● **What is being asked**: Repeat the listing lines word for word, starting at the line containing "has height=758, width=638." and ending after the line containing "In order to click on effects-button: 效果▾".

(Stored records)
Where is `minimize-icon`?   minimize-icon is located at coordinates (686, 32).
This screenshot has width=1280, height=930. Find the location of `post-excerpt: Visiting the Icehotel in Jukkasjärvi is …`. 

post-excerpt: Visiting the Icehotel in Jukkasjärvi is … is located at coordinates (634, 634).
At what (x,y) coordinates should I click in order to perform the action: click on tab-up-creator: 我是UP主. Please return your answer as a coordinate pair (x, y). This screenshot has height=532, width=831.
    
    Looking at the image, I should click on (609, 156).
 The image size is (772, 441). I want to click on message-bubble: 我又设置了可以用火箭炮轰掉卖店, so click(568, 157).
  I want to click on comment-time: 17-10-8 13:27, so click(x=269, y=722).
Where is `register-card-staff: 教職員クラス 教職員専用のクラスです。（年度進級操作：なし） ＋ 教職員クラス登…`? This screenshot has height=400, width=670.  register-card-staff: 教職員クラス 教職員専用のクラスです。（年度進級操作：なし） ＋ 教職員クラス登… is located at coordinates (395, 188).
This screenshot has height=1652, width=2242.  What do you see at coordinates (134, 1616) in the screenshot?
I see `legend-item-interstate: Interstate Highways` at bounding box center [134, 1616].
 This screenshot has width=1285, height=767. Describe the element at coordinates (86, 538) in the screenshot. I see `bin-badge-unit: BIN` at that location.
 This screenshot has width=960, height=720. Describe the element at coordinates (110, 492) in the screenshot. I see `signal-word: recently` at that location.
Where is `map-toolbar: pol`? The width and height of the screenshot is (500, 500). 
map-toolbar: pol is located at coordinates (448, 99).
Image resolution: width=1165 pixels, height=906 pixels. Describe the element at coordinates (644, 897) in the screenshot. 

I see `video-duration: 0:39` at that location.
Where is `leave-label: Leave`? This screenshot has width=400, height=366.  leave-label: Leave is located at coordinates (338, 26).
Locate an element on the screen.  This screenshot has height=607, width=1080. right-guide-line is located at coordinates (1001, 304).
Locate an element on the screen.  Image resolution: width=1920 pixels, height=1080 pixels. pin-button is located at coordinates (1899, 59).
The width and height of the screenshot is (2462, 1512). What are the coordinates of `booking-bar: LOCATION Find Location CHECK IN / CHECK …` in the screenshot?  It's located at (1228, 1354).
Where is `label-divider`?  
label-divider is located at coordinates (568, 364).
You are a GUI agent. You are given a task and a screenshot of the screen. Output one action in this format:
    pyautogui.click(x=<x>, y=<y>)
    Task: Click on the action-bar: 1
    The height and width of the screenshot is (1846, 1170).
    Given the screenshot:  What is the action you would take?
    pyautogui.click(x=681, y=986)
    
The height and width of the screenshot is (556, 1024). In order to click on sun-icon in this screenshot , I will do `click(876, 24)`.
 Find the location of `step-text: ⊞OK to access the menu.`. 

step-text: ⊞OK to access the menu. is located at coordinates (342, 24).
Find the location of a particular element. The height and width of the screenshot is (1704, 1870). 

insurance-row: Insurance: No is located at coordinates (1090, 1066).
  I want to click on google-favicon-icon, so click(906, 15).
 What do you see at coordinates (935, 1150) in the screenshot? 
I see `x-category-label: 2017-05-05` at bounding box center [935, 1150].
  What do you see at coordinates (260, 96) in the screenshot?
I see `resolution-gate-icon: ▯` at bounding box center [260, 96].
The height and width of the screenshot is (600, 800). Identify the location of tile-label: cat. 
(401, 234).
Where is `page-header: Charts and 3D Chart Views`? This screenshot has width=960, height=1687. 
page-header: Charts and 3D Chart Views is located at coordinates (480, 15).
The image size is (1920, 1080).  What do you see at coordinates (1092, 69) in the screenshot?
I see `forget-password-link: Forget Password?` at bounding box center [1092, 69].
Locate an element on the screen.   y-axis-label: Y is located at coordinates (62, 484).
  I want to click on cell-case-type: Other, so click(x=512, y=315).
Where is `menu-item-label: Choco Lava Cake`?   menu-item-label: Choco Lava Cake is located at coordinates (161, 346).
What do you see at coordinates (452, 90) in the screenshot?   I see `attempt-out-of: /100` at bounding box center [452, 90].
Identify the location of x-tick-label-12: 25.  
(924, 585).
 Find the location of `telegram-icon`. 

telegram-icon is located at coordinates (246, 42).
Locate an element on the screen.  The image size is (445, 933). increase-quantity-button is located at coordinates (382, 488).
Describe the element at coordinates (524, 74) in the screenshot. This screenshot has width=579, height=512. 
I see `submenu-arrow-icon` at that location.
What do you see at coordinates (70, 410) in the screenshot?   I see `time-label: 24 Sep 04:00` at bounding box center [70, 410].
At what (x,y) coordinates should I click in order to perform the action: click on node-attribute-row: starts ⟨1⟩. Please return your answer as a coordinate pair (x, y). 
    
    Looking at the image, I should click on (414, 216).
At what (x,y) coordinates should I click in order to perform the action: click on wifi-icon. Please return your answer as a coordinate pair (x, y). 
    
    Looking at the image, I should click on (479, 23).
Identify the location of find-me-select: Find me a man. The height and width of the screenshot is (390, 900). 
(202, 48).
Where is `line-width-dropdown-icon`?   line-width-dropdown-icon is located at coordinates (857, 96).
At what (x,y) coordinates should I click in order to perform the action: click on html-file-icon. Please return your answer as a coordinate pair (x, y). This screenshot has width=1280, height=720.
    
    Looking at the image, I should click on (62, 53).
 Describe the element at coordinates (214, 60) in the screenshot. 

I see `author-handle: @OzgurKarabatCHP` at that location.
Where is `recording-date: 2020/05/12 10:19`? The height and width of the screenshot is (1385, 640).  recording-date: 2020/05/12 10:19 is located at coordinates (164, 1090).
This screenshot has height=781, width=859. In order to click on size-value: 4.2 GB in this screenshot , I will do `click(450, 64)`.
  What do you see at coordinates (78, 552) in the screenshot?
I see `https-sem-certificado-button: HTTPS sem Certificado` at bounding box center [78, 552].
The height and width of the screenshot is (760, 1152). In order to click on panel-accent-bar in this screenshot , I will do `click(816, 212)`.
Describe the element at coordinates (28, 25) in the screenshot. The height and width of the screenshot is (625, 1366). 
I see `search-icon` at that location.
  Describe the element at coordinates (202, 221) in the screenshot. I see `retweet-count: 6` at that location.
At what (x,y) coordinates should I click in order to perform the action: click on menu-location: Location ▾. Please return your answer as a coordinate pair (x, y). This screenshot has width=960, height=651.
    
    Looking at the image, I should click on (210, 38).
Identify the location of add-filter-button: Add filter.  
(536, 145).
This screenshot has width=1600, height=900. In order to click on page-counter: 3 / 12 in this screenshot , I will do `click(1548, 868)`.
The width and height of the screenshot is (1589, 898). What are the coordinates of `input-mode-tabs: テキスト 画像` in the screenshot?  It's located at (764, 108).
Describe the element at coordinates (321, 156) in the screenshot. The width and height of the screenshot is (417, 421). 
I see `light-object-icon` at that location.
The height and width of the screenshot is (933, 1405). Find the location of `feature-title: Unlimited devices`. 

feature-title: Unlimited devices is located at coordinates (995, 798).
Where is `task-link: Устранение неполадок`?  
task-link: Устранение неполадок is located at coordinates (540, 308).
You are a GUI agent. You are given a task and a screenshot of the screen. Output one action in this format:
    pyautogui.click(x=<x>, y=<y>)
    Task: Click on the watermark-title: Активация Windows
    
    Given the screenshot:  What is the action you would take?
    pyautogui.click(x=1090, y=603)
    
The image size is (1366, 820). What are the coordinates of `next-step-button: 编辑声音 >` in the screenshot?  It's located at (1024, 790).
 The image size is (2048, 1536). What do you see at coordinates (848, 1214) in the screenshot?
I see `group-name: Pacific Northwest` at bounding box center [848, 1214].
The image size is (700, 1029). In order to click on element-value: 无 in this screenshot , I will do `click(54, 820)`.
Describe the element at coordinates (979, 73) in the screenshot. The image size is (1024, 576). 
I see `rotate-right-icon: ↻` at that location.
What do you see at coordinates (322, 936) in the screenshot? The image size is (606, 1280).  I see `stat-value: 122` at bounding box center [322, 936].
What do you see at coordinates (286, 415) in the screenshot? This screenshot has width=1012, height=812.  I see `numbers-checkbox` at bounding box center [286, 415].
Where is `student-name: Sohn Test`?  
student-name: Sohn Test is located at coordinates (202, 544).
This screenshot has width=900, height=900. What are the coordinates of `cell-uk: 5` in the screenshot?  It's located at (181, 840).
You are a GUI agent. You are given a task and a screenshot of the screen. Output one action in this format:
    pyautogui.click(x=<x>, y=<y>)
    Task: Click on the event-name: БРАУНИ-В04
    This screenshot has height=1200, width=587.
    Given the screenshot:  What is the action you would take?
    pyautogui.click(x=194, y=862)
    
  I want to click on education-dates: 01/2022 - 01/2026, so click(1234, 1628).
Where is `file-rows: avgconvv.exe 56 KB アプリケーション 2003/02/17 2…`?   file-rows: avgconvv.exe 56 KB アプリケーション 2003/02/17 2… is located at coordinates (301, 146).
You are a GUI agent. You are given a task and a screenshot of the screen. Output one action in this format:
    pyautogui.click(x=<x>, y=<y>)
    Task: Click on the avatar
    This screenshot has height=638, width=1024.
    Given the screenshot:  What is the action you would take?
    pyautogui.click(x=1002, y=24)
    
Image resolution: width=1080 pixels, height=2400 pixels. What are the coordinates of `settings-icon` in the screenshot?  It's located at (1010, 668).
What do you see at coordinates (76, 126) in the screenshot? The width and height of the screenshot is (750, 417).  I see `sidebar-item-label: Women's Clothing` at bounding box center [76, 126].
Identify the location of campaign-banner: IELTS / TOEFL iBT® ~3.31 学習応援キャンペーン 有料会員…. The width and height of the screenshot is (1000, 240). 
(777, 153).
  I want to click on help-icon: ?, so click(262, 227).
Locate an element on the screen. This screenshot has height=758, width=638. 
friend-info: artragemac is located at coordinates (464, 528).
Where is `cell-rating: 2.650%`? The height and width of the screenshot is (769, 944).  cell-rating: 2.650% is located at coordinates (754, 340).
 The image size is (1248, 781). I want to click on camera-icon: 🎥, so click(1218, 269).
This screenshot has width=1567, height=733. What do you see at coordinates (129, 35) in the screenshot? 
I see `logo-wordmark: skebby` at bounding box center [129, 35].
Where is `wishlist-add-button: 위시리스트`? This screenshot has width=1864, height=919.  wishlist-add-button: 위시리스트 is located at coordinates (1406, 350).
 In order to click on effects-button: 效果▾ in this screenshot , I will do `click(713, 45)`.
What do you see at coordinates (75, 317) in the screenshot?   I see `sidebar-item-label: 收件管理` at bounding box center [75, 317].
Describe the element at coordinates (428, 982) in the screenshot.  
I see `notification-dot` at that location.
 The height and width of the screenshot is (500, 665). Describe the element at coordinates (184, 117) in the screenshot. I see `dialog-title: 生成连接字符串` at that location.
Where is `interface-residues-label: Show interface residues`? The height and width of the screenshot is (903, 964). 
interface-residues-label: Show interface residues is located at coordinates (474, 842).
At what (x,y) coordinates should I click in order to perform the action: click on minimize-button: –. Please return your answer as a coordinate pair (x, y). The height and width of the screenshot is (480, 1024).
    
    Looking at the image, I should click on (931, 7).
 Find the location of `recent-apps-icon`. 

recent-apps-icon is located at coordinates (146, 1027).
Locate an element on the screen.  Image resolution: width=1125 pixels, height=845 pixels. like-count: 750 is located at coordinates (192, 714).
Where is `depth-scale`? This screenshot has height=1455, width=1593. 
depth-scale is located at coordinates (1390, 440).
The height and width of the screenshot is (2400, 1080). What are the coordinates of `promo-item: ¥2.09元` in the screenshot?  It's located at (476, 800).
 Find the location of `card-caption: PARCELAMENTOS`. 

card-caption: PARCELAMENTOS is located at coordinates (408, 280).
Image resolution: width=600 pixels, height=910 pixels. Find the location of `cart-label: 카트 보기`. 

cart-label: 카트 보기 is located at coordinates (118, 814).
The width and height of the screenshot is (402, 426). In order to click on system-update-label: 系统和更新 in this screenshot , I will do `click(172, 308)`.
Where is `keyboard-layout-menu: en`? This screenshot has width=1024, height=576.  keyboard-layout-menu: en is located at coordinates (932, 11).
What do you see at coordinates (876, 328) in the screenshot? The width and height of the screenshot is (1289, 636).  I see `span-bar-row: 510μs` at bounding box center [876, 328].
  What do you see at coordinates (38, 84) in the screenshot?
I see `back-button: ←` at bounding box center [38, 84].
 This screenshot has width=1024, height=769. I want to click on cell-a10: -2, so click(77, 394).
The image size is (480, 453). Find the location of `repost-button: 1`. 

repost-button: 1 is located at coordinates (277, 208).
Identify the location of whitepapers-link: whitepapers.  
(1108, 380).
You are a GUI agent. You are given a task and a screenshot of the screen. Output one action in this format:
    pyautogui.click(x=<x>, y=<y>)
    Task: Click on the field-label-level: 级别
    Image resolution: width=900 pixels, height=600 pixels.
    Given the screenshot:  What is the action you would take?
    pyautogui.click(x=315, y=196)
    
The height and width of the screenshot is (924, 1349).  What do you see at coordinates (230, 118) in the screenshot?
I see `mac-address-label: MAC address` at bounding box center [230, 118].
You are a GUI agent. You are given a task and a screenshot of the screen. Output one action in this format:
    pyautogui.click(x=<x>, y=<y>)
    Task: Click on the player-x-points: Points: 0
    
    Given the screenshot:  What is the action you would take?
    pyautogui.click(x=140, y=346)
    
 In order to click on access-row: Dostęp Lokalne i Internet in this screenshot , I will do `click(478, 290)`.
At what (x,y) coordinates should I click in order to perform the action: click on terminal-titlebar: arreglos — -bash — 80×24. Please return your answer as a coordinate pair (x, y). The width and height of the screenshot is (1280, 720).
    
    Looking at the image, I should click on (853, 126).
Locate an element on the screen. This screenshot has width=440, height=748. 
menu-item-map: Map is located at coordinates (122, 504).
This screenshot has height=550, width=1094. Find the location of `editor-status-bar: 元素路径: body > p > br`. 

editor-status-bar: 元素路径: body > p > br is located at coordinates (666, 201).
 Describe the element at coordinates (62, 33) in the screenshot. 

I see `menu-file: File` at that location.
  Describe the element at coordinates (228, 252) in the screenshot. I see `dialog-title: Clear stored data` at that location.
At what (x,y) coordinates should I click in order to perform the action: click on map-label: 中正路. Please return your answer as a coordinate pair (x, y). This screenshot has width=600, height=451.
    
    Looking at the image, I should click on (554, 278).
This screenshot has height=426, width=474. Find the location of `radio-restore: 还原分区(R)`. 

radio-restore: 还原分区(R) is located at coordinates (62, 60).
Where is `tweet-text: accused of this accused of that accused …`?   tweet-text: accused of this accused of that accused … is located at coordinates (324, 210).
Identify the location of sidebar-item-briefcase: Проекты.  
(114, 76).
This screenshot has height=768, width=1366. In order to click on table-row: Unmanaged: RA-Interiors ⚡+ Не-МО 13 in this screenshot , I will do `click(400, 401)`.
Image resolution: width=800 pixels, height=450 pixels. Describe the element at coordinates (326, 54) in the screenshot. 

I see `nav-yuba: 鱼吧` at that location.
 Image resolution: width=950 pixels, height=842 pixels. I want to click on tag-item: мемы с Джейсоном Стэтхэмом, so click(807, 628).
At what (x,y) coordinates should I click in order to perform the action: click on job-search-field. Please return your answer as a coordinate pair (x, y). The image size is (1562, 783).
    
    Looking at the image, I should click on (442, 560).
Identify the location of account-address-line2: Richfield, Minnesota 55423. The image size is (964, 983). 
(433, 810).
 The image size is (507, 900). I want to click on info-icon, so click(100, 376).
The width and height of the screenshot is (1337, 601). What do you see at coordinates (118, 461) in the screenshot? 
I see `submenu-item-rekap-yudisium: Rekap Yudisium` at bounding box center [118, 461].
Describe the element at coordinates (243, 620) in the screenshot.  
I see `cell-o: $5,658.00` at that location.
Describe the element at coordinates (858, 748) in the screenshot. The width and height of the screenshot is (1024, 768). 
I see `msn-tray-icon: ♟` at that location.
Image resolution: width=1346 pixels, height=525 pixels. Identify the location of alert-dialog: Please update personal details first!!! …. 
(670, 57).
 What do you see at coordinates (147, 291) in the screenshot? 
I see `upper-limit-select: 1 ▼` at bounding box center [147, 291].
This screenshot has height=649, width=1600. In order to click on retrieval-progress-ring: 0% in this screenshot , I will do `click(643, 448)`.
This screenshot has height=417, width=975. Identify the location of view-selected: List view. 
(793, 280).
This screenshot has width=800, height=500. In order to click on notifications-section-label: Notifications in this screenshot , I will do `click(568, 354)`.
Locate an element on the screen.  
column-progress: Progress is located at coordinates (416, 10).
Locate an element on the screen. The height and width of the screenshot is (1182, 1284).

● **Written reply**:
Locate an element on the screen. This screenshot has height=758, width=638. 
friend-info: artragemac is located at coordinates (464, 528).
Where is `cell-rating: 2.650%`? The height and width of the screenshot is (769, 944).  cell-rating: 2.650% is located at coordinates (754, 340).
 The image size is (1248, 781). I want to click on camera-icon: 🎥, so click(1218, 269).
This screenshot has width=1567, height=733. What do you see at coordinates (129, 35) in the screenshot? 
I see `logo-wordmark: skebby` at bounding box center [129, 35].
Where is `wishlist-add-button: 위시리스트`? This screenshot has width=1864, height=919.  wishlist-add-button: 위시리스트 is located at coordinates (1406, 350).
 In order to click on effects-button: 效果▾ in this screenshot , I will do `click(713, 45)`.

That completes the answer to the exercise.